Increasingly, the euro is becoming the currency of choice for companies around the world looking to issue international bonds and equities. By 2003, the euro had surpassed the dollar to become the most popular currency for international bond issues (although the overall size of the U.S. bond market remains larger). And companies from Eastern Europe, India, and other emerging markets are increasingly choosing Luxembourg and other European financial markets over New York to list their public stock offerings.

As the breadth and liquidity of euro financial markets grow, the euro also is gaining ground as a reserve currency. The U.S. dollar is still the preferred reserve currency of the world's central banks, accounting for around two-thirds of the total. But already, the euro has become the second most popular, with a 25% share of global reserves since 2003, up from 18% in 1999. This share is likely to rise as countries such as China and those in the Middle East peg their currencies' values less to the dollar and more to baskets of currencies that give the euro a prominent role.
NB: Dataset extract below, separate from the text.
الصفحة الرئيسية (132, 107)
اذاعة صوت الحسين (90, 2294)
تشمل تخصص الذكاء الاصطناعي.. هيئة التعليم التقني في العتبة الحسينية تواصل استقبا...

The rise of the euro zone is making it a magnet for cross-border investing. In 2006, investors around the world purchased $8.2 trillion of financial assets in other countries, four times the amount just five years earlier. The euro zone accounts for roughly half of this growth. This reflects in equal parts the growing investments among euro zone countries, and cross-border investments between the euro zone and the rest of the world.

Good for Europe, Good for the World

There is growing concern on the other side of the Atlantic that Europe's rising financial markets spell doom for New York. But don't write off U.S. financial markets just yet. The U.S. remains the largest financial market in the world, with $56 trillion in financial assets at the end of 2006—one third of the global total of $167 trillion—including equities, government and corporate debt securities, and bank deposits. The U.S. led the world in financial asset growth in 2006, reflecting strong gains in equities as well as private debt, and in 2007 it regained the lead in initial public offerings by foreign companies.

The takeoff of the euro zone's financial markets will likely prove to be a boon, rather than a threat, to the U.S. Growth in capital markets around the world is not a zero-sum game. Stronger financial markets in Europe will benefit the Continent's businesses and its consumers—as well as U.S. exporters and investors. Indeed, as the U.S. markets struggle for now, observers around the world should cheer the long-term rise of Europe's financial markets as an alternate global financial strength.

Diana Farrell is the director of the McKinsey Global Institute, McKinsey Co.'s economics research arm. She is the co-author of Market Unbound: Unleashing Global Capitalism. She has a BA in economics and social studies from Wesleyan University, and an MBA from Harvard Business School. She is a columnist for Asia Insight.